Highlights & Insights

  • Diagnostic Reward Model: Evaluating not only "how good" but also diagnosing "where it fails" represents an important advance for RLHF in ISR.
  • Global-Local Coupling Design: Modulating the global score via the degradation map elegantly resolves the blind spot of purely global scoring.
  • Clever Data Construction: The region-swapping combined with dual-level difference fusion synthesis strategy is both concise and effective.

Limitations & Future Work

  • The cached content covers only partial experimental results; the full ablation study may be richer.
  • The encoder-decoder introduces additional inference overhead, potentially limiting real-time applicability.
  • The stage partitioning and transition timing of CCL require manual tuning.
  • The synthetic strategy of the FGR-30k dataset may not cover all artifact types.
  • Future work could explore extending the diagnostic reward model to tasks such as video super-resolution.
  • vs. Direct IQA Rewards: IQA-only global scoring leads to reward hacking; FinPercep-RM provides spatial diagnostic capability.
  • vs.

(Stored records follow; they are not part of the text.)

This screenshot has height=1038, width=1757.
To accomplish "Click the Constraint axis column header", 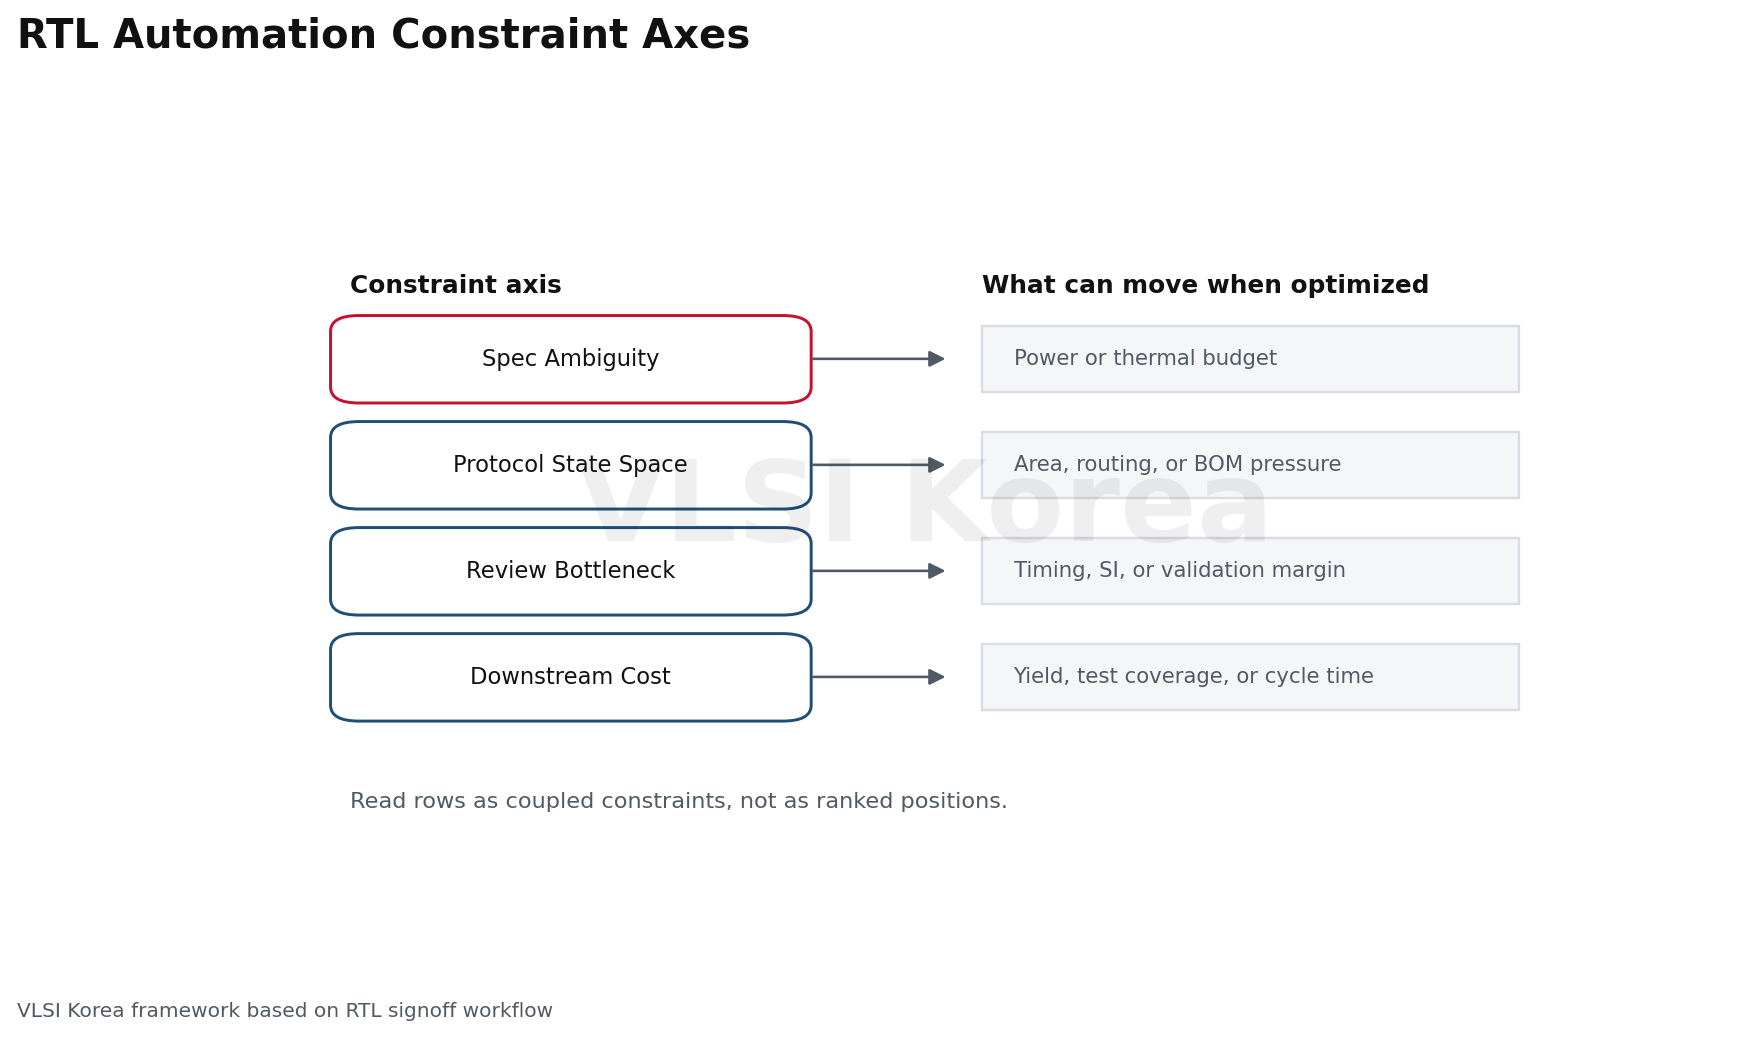I will pos(456,286).
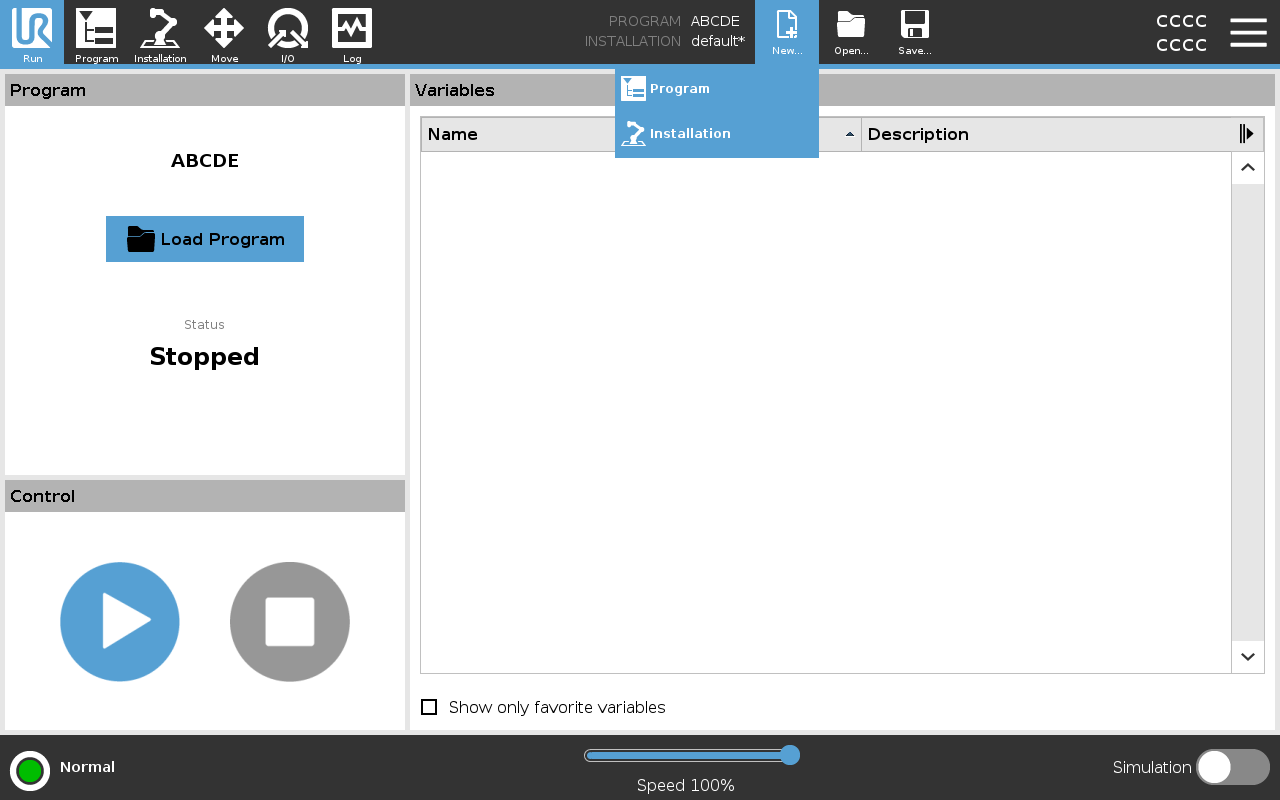Open the I/O tab

click(x=288, y=32)
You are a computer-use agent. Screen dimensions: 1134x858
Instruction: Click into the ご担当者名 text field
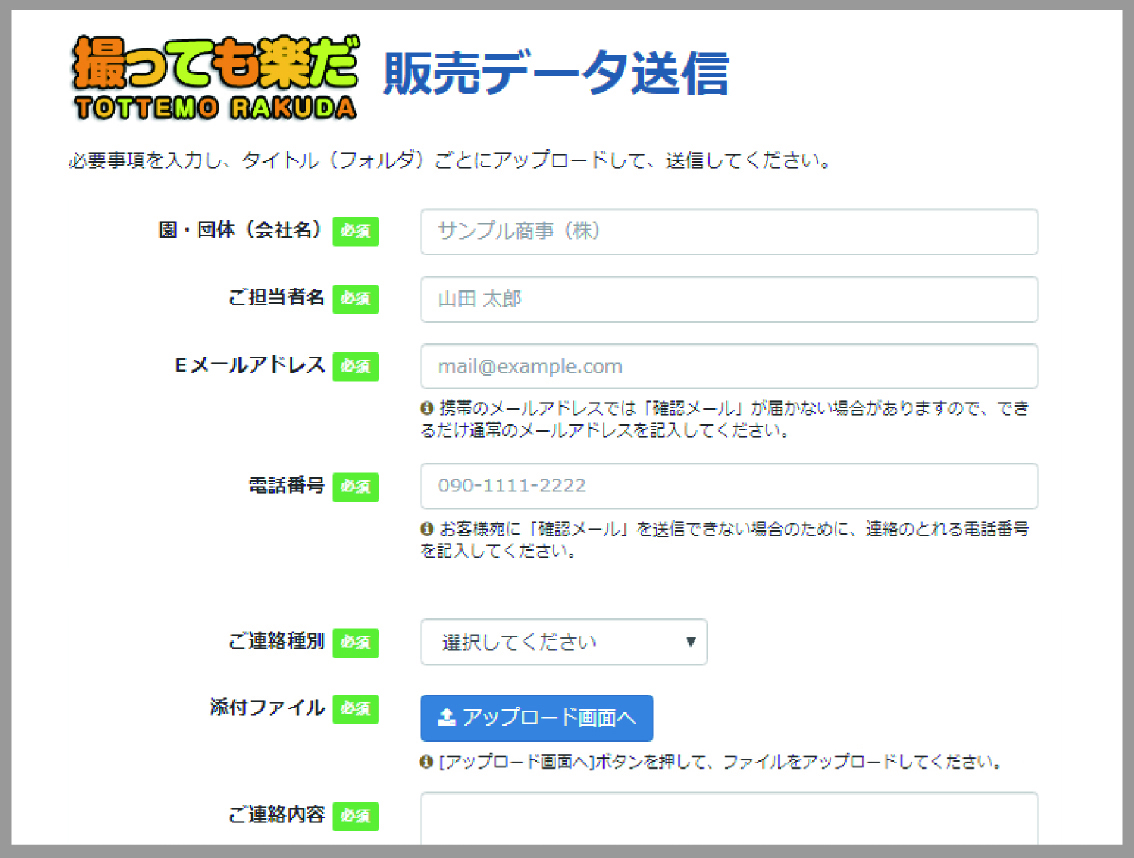tap(728, 298)
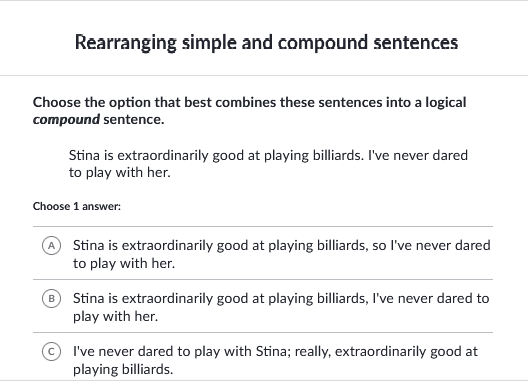
Task: Click the 'Rearranging simple and compound sentences' heading
Action: point(266,43)
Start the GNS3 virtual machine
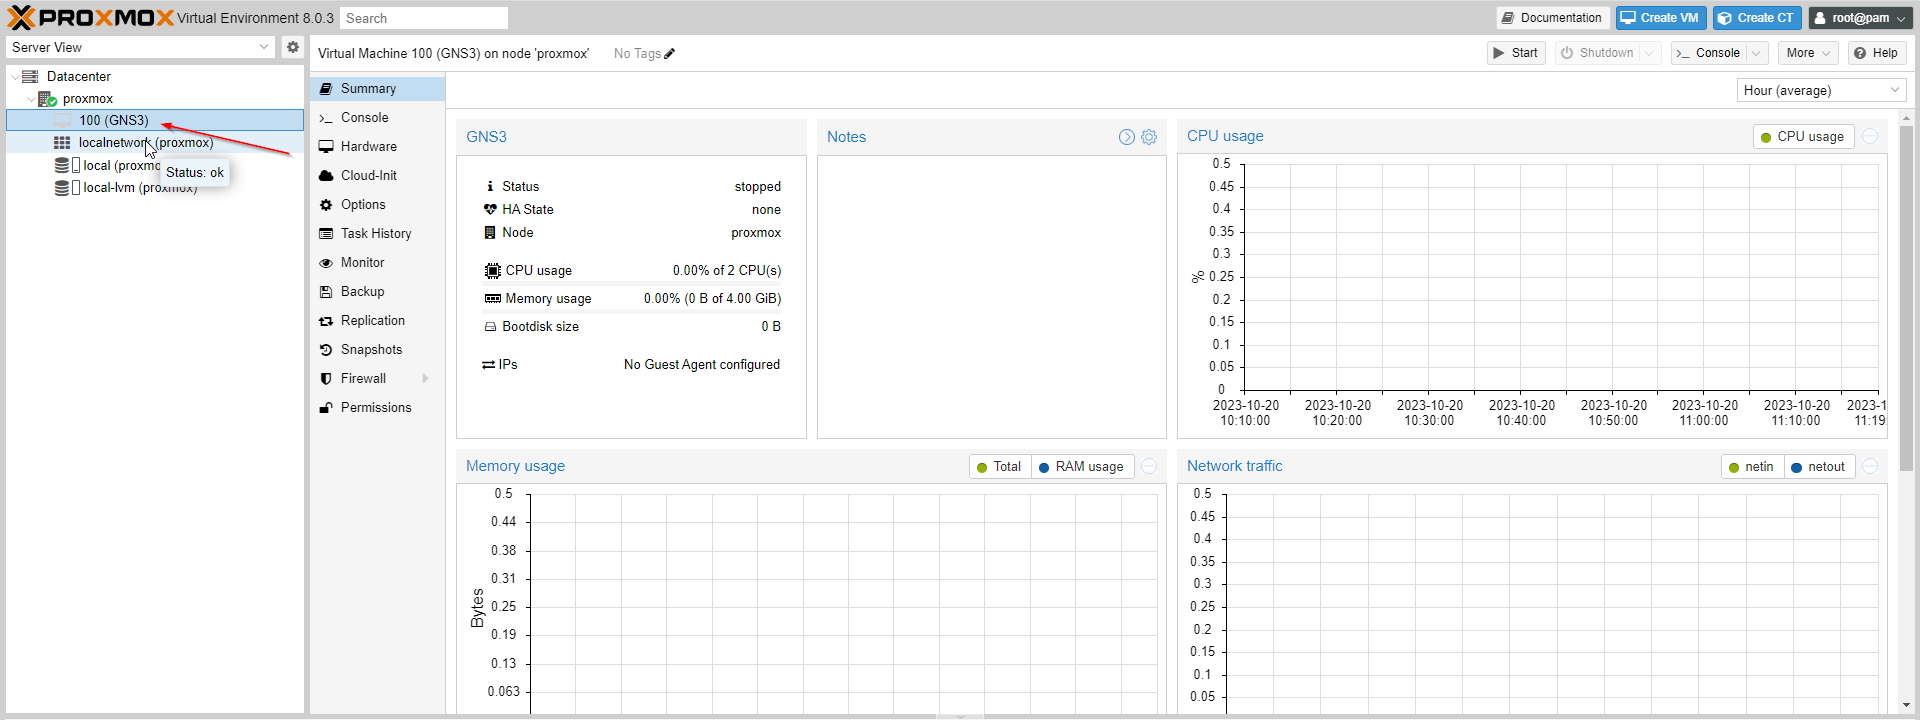1920x720 pixels. tap(1515, 53)
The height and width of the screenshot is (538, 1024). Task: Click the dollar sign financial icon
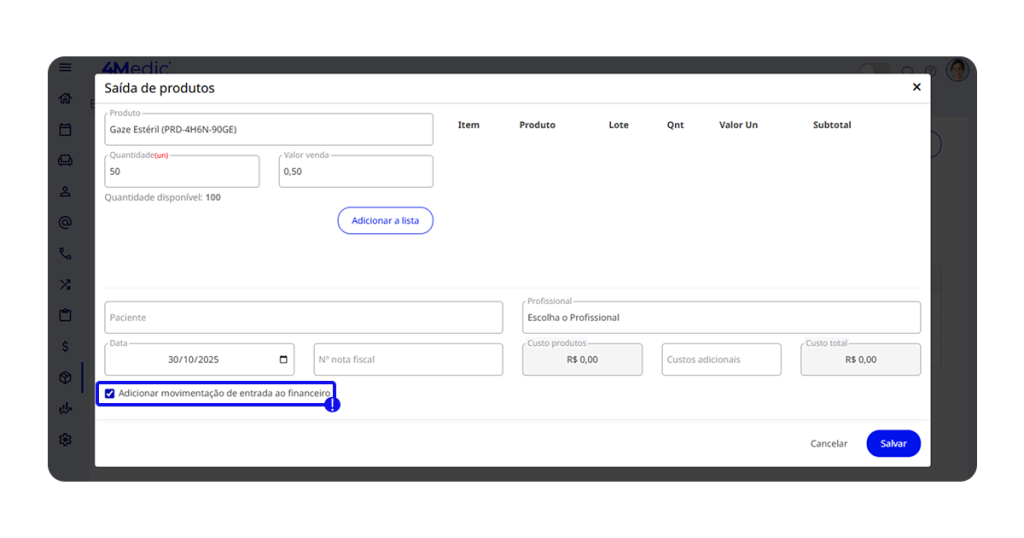click(65, 346)
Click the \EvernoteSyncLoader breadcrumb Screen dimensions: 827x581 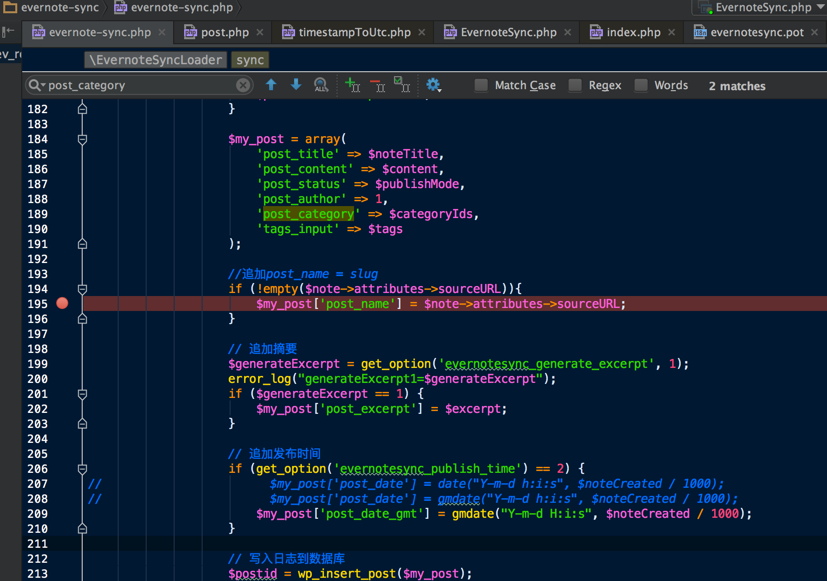tap(155, 60)
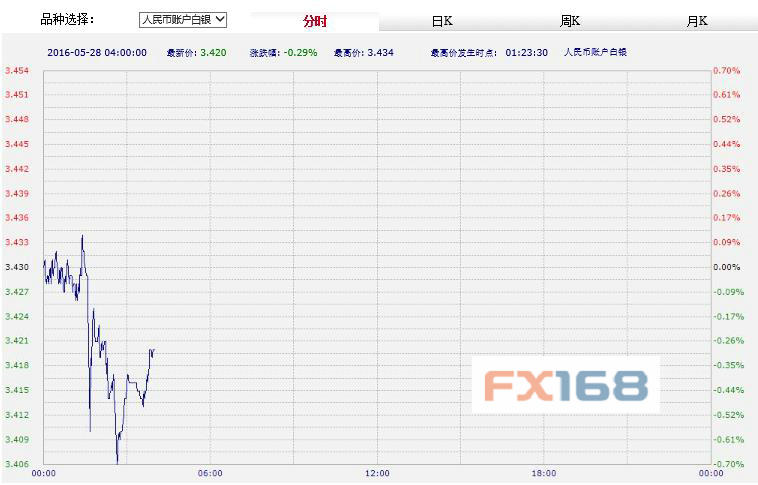758x485 pixels.
Task: Open the 周K weekly chart tab
Action: [571, 20]
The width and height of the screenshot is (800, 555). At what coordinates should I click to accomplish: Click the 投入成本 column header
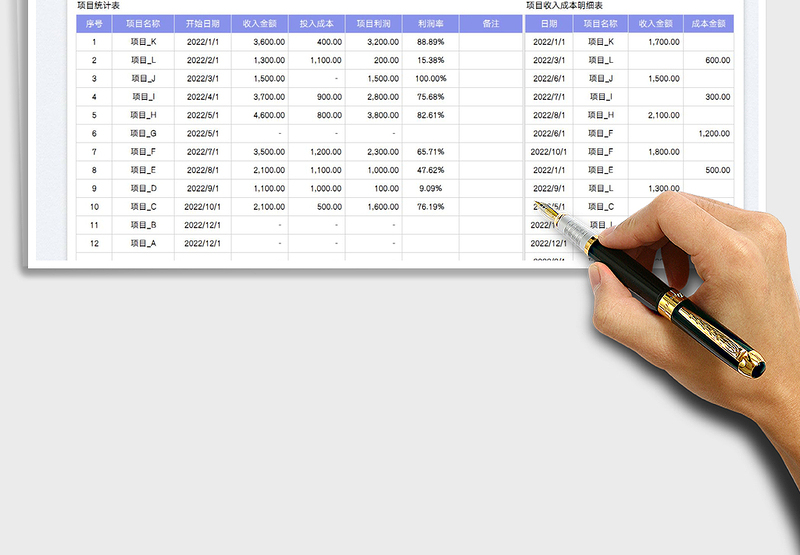[316, 23]
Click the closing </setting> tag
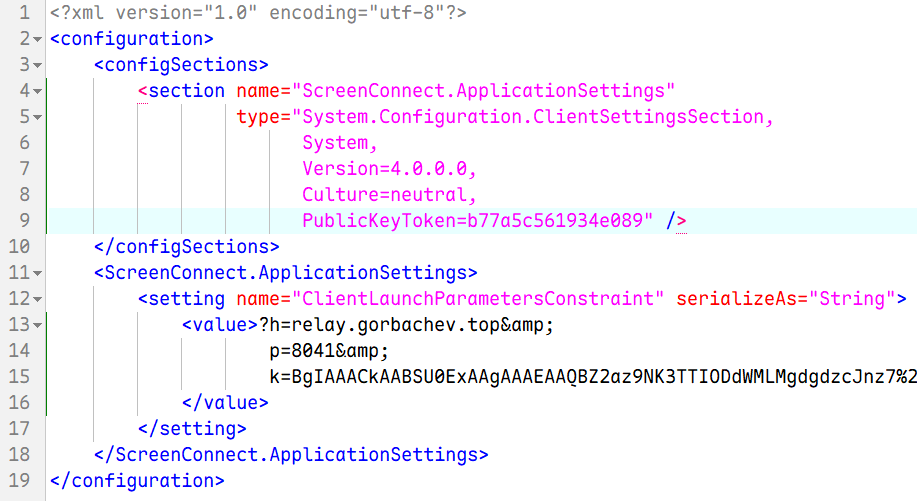The height and width of the screenshot is (501, 917). 192,428
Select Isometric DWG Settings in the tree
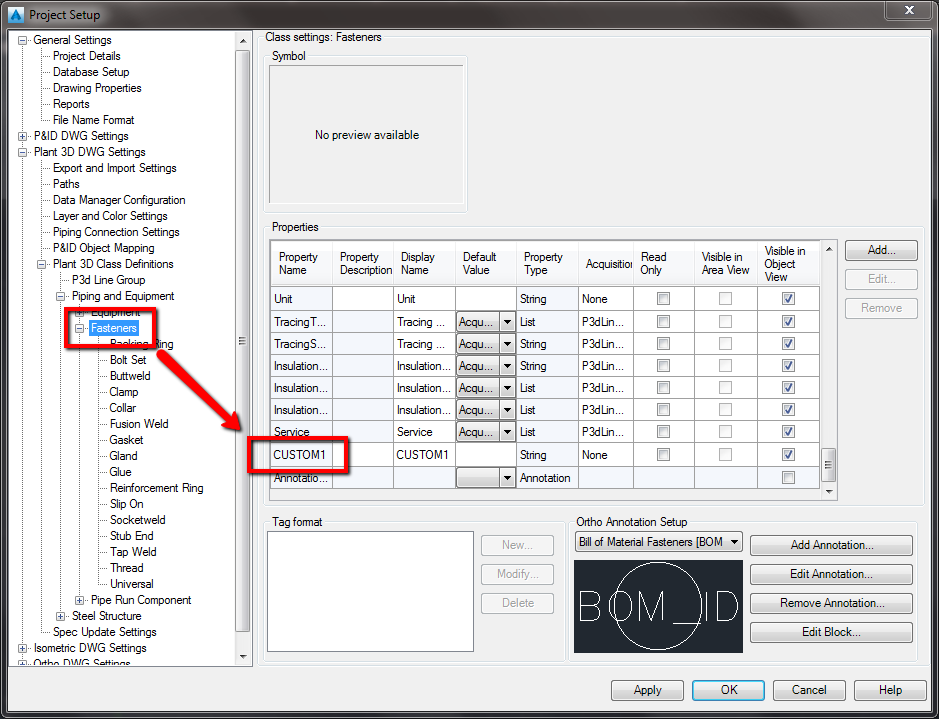 pyautogui.click(x=93, y=647)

Large-scale IQA Models: Large-scale IQA models (e.g., Q-Align) offer some fine-grained perception but incur computational costs incompatible with iterative training.

Rating

  • Novelty: ⭐⭐⭐⭐ — First systematic treatment of reward hacking in Real-ISR; the diagnostic reward model concept is novel.
  • Experimental Thoroughness: ⭐⭐⭐ — Cached content is limited, but core ablations are clear and validated across multiple ISR models.
  • Writing Quality: ⭐⭐⭐⭐ — Motivation is conveyed very intuitively through figures; training curve comparisons are persuasive.
  • Value: ⭐⭐⭐⭐ — Provides an important methodological contribution to RL-based image restoration; the CCL strategy is transferable to other RLHF scenarios.